Playing outside can help to reduce your child’s risk of developing myopia.
Now that school has officially begun for many kids across the country, their afternoons spent playing outside with friends and riding bikes to their local parks are slowly coming to an end. Instead, many kids are seeking refuge on the couch or in front of their favorite video game in order to burn off some of the steam brought on by the stress and pressures of school.

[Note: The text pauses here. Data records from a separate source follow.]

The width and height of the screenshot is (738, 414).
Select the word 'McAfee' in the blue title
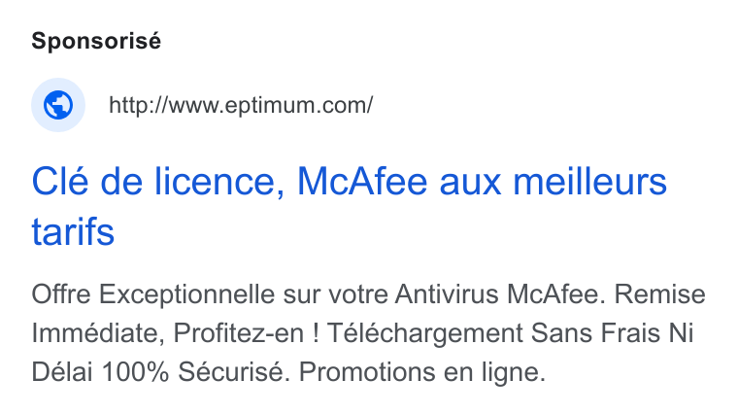click(362, 182)
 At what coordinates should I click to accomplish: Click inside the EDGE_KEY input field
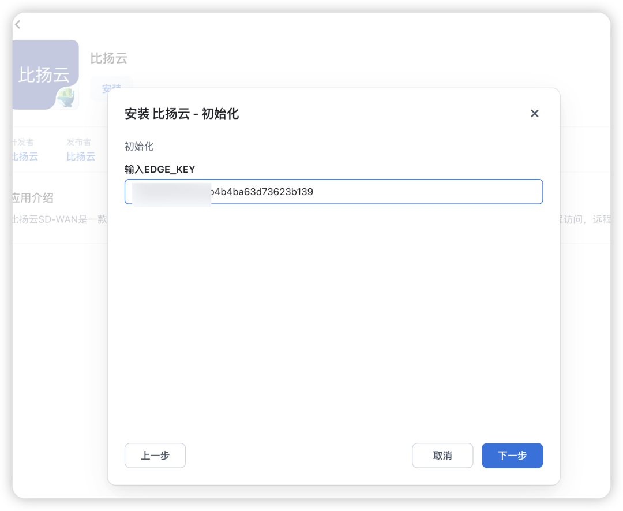(333, 191)
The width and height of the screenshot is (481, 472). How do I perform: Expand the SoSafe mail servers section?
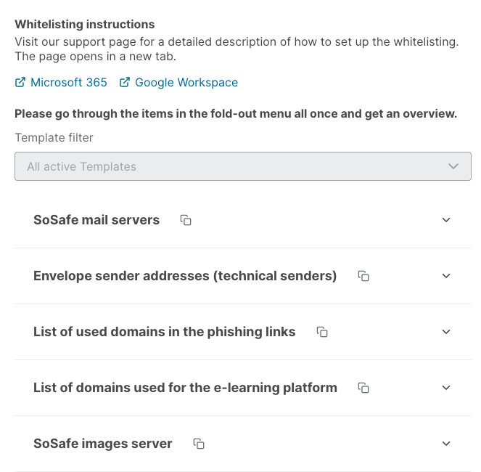[x=446, y=220]
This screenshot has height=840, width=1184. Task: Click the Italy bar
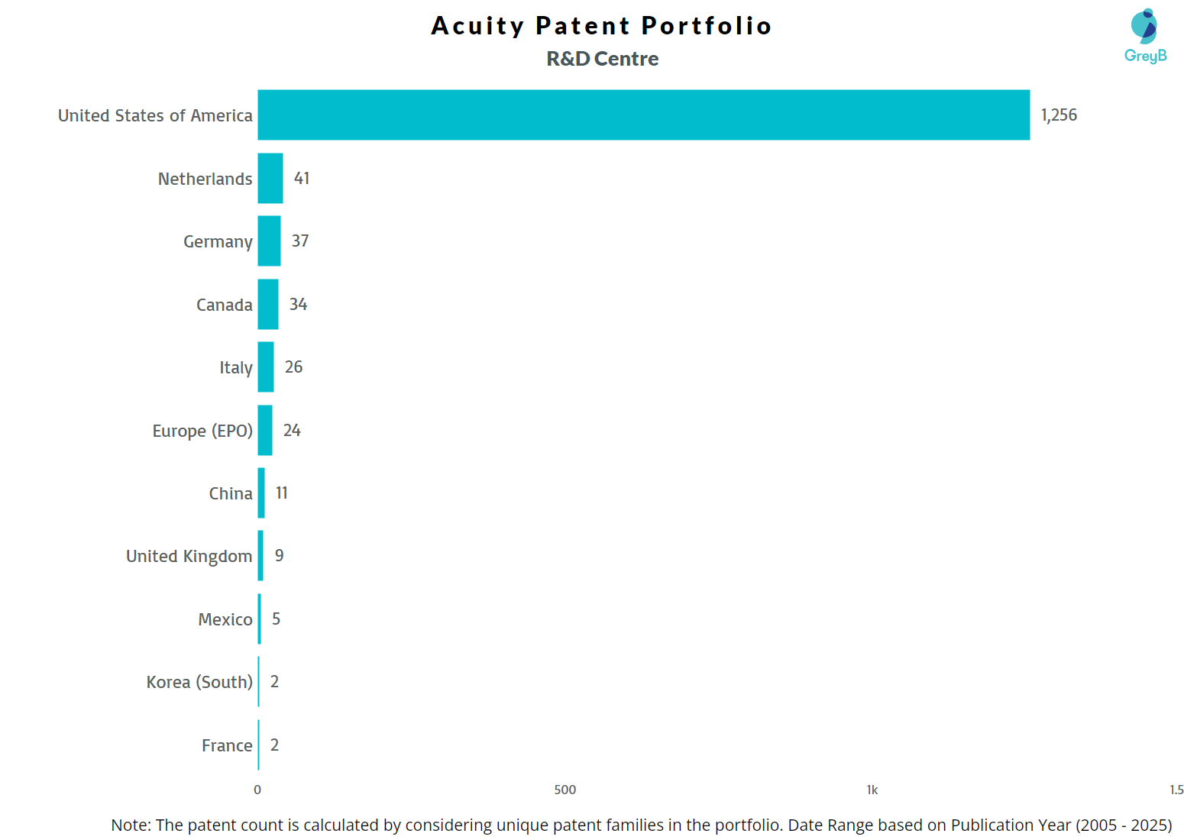266,367
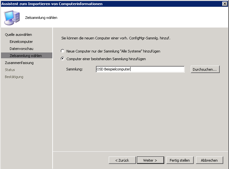Click the computer wizard icon in the header
Viewport: 229px width, 169px height.
point(12,18)
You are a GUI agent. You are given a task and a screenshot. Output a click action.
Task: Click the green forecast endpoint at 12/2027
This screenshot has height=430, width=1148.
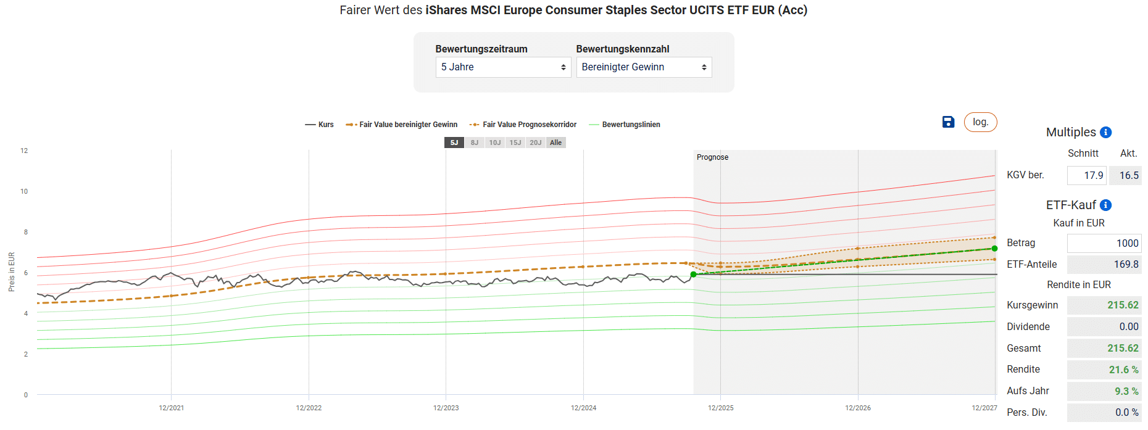click(994, 249)
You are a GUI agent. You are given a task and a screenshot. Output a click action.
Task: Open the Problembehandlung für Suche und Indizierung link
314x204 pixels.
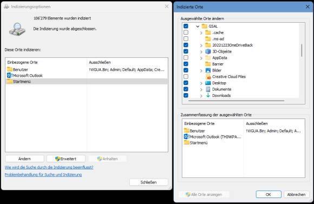coord(43,175)
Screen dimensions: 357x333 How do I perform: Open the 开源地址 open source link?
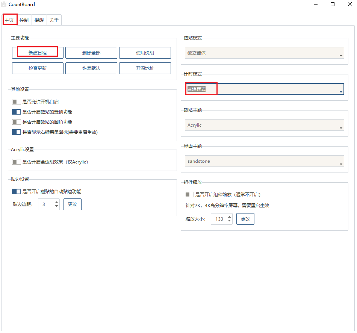tap(145, 68)
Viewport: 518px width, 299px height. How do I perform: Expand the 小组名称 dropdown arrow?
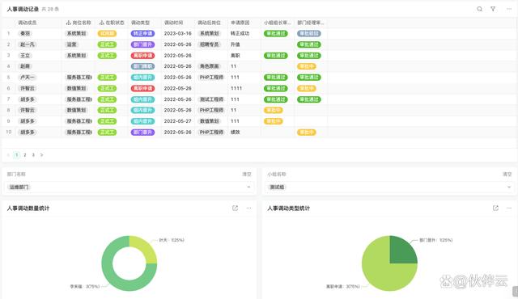(x=509, y=187)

However, with only a few short months left of warmth and daylight for many of us, it is more important than ever that kids are putting down the video game controller and spending as much time in the natural outdoors as they can. Not just to increase their physical activity levels and spend time away from the television, but also because it may decrease their chances of developing myopia.
Myopia (also commonly referred to as nearsightedness) is a optical problem that is common in children, which creates a condition in the eyes causing blurred vision and trouble seeing. While many people used to believe that increased exposure to television and video games was the culprit for increased myopia in children, recent studies are now showing that their time spent outdoors may be a more significant contributing factor.

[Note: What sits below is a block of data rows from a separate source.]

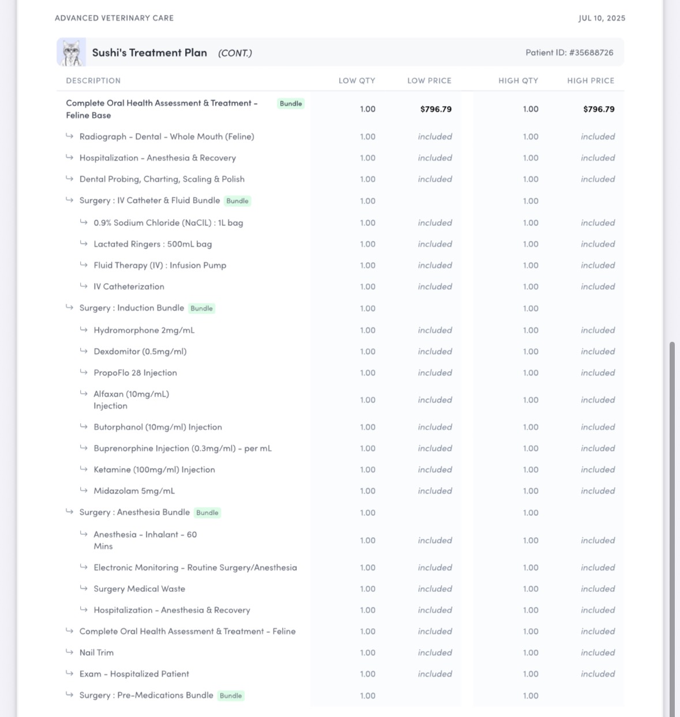This screenshot has width=680, height=717.
Task: Click the sub-item arrow before Midazolam 5mg/mL
Action: (x=84, y=490)
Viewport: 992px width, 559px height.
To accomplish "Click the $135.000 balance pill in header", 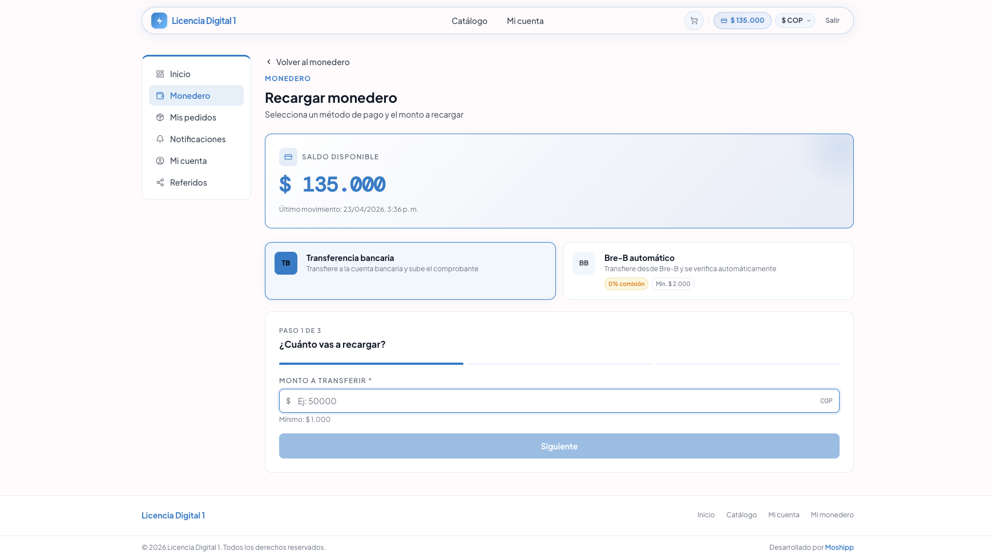I will point(742,21).
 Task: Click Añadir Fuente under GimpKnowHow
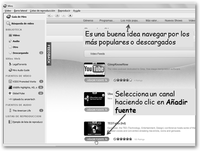pos(96,80)
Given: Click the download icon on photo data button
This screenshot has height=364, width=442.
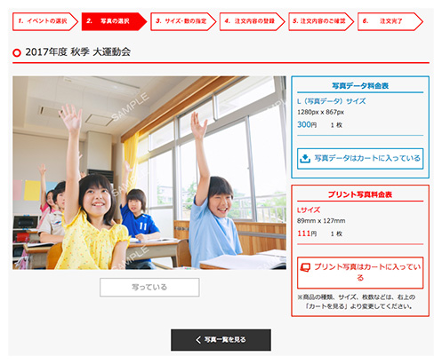Looking at the screenshot, I should point(305,158).
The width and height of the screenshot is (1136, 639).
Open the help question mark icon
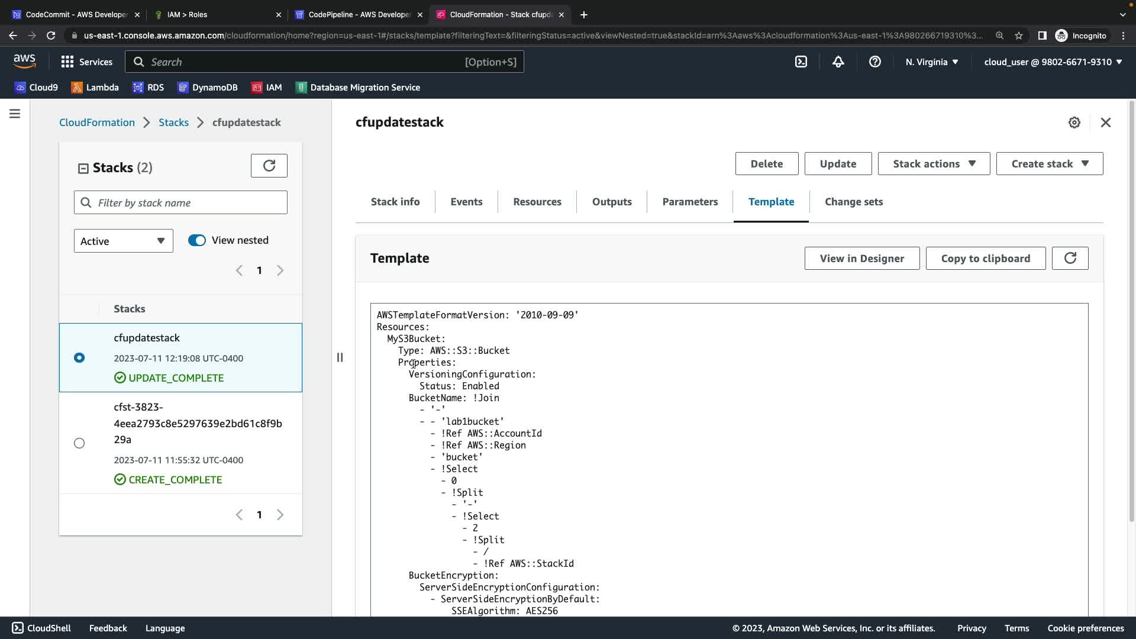(x=874, y=62)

When a child is indoors, whether they are playing on the computer, finishing up their homework or simply talking to their siblings, their eyes do not bother to adjust to see things that are far away. Over time, the more that they stay inside and do not strengthen this ability, their eyes begin to change shape and lose the ability to adjust to far away sights.
However, when you are outside, you are constantly focusing on things far off in the distance, such as a car down the street, a football that is being tossed back and forth, or an airplane that is flying overhead. In fact, spending time outdoors has such a significant impact on a child’s vision that, in a 2008 study in the journal Ophthalmology, it was discovered that 12-year-olds who spend more than 2.8 hours outside each day were significantly less likely to develop myopia than 12-year-olds who spent less time outside.
Another recent study found that, in Americans aged 12 to 54, the prevalence of nearsightedness increased 66% between the years 1970 and 2000.
Nearsightedness is a refractive error in the eyes that produces clear vision for objects that are near, but blurs objects that are seen in the distance. It is caused by an abnormally steep curvature in the cornea, or sometimes by an elongated eyeball. As a result of this, light rays passing through the cornea will converge at a point before the retina, causing blurred vision when looking at object in the distance.
This common vision problem typically develops during childhood or early adolescence, between the ages of 8 and 10, which is why it is so important that children receive regular vision screenings so that these simple vision problems do not have an effect on their future.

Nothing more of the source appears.